> MATERIAL FOR THE TASK
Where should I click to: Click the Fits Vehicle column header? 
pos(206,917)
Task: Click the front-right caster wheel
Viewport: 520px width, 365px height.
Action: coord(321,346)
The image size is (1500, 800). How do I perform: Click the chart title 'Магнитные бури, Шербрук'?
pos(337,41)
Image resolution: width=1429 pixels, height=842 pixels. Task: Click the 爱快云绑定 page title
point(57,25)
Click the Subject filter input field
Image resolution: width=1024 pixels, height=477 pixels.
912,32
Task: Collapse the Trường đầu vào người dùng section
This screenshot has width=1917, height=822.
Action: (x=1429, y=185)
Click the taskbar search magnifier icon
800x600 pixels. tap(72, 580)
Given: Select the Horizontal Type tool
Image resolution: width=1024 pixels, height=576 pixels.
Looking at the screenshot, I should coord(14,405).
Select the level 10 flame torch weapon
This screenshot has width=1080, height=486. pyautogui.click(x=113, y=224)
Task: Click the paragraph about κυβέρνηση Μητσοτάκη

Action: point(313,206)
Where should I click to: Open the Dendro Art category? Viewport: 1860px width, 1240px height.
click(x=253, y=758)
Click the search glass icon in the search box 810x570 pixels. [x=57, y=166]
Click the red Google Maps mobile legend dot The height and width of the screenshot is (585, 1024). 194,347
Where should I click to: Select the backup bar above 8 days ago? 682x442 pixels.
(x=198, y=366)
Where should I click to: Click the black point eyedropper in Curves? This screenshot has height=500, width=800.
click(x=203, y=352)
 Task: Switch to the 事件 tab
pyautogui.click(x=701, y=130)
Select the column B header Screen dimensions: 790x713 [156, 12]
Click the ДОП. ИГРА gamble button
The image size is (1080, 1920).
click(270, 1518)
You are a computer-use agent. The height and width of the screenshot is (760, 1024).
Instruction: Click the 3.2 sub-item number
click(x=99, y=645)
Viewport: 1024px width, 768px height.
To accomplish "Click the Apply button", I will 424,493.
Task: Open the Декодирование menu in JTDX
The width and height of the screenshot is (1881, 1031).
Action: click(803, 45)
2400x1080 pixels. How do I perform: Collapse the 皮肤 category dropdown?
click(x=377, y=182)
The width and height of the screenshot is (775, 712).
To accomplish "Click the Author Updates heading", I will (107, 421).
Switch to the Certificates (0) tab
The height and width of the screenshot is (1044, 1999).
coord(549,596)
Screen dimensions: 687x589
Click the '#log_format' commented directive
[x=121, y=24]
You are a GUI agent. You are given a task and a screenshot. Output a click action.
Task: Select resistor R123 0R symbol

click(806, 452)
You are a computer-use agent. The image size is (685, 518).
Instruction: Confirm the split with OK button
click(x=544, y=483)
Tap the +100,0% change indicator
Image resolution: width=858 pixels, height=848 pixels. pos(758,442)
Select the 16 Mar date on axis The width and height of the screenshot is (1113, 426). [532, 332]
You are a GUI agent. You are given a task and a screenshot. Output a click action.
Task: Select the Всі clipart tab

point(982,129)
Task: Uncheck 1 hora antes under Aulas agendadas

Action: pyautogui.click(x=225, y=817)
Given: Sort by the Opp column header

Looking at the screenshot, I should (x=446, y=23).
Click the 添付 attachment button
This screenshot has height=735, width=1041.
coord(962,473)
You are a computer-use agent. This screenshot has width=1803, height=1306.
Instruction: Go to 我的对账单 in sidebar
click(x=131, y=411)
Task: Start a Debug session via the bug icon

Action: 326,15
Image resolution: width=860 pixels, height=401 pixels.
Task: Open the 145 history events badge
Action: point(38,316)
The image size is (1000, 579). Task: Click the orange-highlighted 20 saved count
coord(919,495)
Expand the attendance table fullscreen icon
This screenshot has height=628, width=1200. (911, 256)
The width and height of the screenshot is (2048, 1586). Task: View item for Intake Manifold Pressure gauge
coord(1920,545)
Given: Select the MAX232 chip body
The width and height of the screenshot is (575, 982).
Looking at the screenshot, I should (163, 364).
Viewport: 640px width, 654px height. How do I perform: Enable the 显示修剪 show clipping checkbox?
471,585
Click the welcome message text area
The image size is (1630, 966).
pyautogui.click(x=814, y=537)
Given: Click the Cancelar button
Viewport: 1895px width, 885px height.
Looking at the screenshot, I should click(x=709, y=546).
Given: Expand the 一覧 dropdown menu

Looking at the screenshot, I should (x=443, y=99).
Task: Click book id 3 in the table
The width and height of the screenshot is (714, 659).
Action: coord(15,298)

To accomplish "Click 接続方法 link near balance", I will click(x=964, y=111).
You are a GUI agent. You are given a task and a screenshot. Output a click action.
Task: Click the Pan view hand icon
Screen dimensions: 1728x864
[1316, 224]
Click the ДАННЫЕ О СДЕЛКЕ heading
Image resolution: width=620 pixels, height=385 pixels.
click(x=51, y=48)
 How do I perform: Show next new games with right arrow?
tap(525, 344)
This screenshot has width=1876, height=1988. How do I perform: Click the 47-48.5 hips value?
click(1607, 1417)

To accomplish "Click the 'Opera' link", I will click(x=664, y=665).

> WORK REQUIRED
Lines holding the word "link" are the answer; copy each one from the records above.

> TASK ANSWER
To accomplish "Click 接続方法 link near balance", I will click(x=964, y=111).
To accomplish "Click the 'Opera' link", I will click(x=664, y=665).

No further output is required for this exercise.